3D point clouds/Segmentation

[논문리뷰]MSTA3D: Multi-scale Twin-attention for 3D Instance Segmentation

khslab 2025. 3. 24. 17:40

Paper Overview

ACM MM'24
https://arxiv.org/abs/2411.01781

MSTA3D: Multi-scale Twin-attention for 3D Instance Segmentation

Recently, transformer-based techniques incorporating superpoints have become prevalent in 3D instance segmentation. However, they often encounter an over-segmentation problem, especially noticeable with large objects. Additionally, unreliable mask predicti

arxiv.org

Abstract

본 논문은 point cloud instance segmentation 논문이다.

superpoint를 사용한 transformer 기반 방법들은 over-segmentation 문제를 가지고 있다.

또, superpoint mask 예측으로부터 신뢰도가 낮은 mask prediction이 이 문제를 더욱 심화시킨다.

따라서 본 논문은 이를 해결하기위한 MSTA3D framework를 제안한다.

먼저 multi-scale superpoint feature representation을 이용하고 이를 인식하기 위해 twin-attention mechanism을 도입한다.

또, MSTA3D는 box query와 box regularizer를 통합하여 semantic query와 함께 상호 보완적인 공간 제약을 제공한다.

Keywords

Point Cloud Instance Segmentation, Superpoint-based Segmentation

Related Work

참조한 선행 연구

Superpoint Transformer for 3D Scene Instance Segmentation [paper]
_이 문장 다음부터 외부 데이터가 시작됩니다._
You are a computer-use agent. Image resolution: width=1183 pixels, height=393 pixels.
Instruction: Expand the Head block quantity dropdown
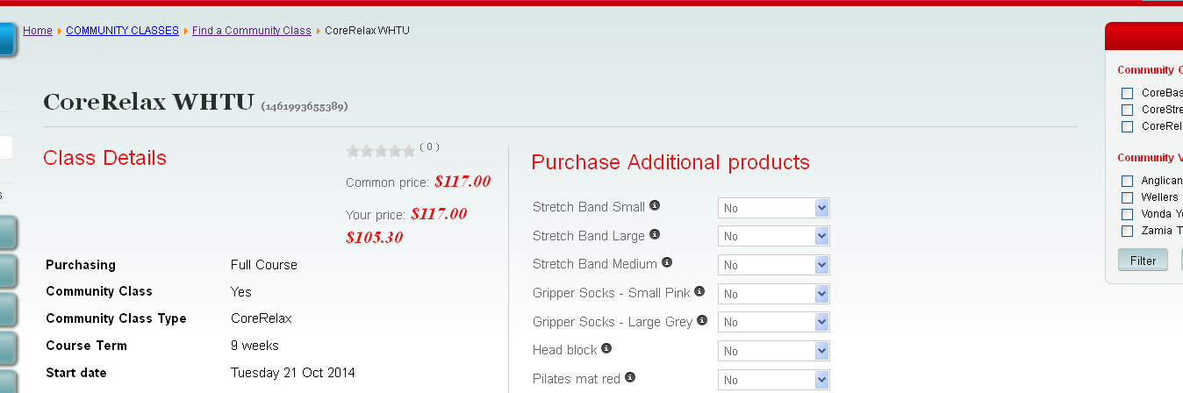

Mask3D: Mask Transformer for 3D Semantic Instance Segmentation [paper]

Mask-Attention-Free Transformer for 3D Instance Segmentation [paper]

Query Refinement Transformer for 3D Instance Segmentation [paper]

Superpoint generation

Large-scale Point Cloud Semantic Segmentation with Superpoint Graphs [paper]

Box Guided twin-attention decoder for multi-scale superpoint

1. Architecture Overview

3D instance segmentation의 목표는 $N_{I}$개의 독립적인 object instance의 point-wise 경계를 예측하는 것이다.

superpoint based 방법은 먼저 point clouds로부터 $N_{h}$개의 superpoint가 만들어진다.

따라서 $\mathbf{M} \in \left\{ 0,1 \right\}^{N_{I} \times N_{h}}$ binary mask를 얻는 것이다.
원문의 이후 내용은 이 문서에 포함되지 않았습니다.